WHAT HIDES IN THE LINES OF A TOWN'S FACE
It must be really unique to live in such a romanticized city. Where every corner you turn reminds you of vignettes of swirling, spiritually-erotic nightmares, bridging the chasm between the moral and mortal fringe; the decadent-labyrinth to the hallowed and hollow halls; the disturbed to the disrobed; the quiet to the chaos. These same corners, however, separate the kiss from kill; the strollers from coffins; the hand to heart from boot on neck; them from us; me from you.
Coming from a smaller town that has its own claim to the artistic landscape, I believe it is truly being grounded in a place that pushes the artist's pen to paper. A town which captures the imagination, and releases the human spirit to flight.
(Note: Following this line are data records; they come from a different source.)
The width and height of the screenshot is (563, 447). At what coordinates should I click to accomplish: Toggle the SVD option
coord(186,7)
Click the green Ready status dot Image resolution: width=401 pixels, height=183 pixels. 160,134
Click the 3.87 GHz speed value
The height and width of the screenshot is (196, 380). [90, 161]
A place where you can choose to be anyone you wish, or someone else the next day; a location where the bright faces of vapid idiocy mingle like blood to body with the dark souls who claim the shadows as their final refuge from all that is not hopeless.
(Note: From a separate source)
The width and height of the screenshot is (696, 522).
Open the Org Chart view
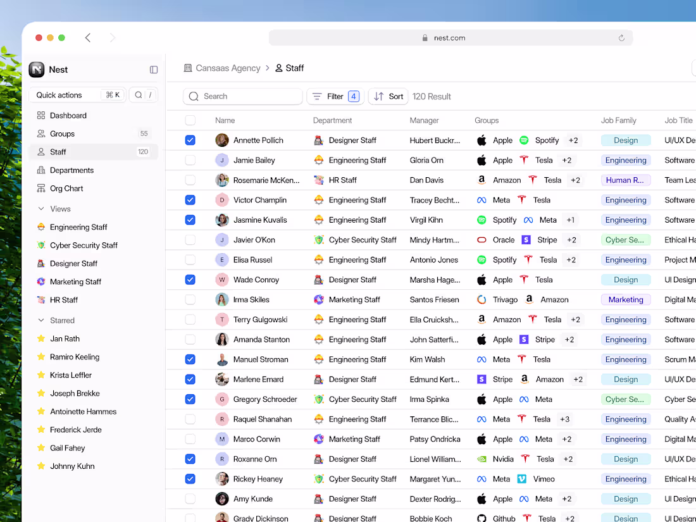[66, 188]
These are the streets where dreams are born and dashed. These are the homes where the pornographic-rage of victims of domesticity wars with the holy and sacred swagger of youth. Youth that defies and defaces scars; locks that ensure safety and do not belie fear; work that provides bread and brick; work that does not cripple, belittle, nor strip one of dignity's facade.
These towns rape our daughters by encouraging them to be as strong and sure-footed as our sons. Then damn them if they succeed. These towns kill our sons by making their heroes men who had to die to earn their immortality. These towns inspire poets, then break the very same poets by exploiting their romantic dreams by turning them into brochures and bumper stickers, poison their flowing river of words by dumping toxic amounts of demands for conformity and uniformity.
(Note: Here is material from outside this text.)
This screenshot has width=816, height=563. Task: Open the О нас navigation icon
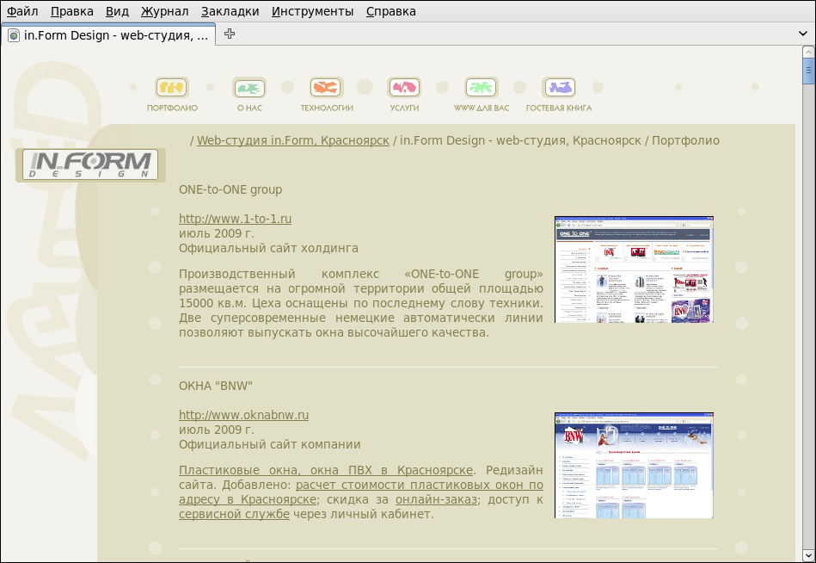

These towns reward the banker who pays the taxes that pay for the cop who cheats his church and beats his wife, who once was a young girl who found solace in the words of the poet her father killed and buried by shutting himself off from the very world the poet seeks approval from before hanging himself because he could not keep the fire of youth's heart in the spirit of the old, broken, and dying.
These towns are different from any other towns...because we live in them...because we die in them...because while we are here, we feel that they HAVE to be different from other towns. Because WE have to be different from who THEY are. We do not want to be them...We cannot be them...We cannot be...Can we? No, for this is the only town of its kind. RIGHT? And if it were not, I would not live in this town, would I?
I now know what hides in the lines of this town's face...ME!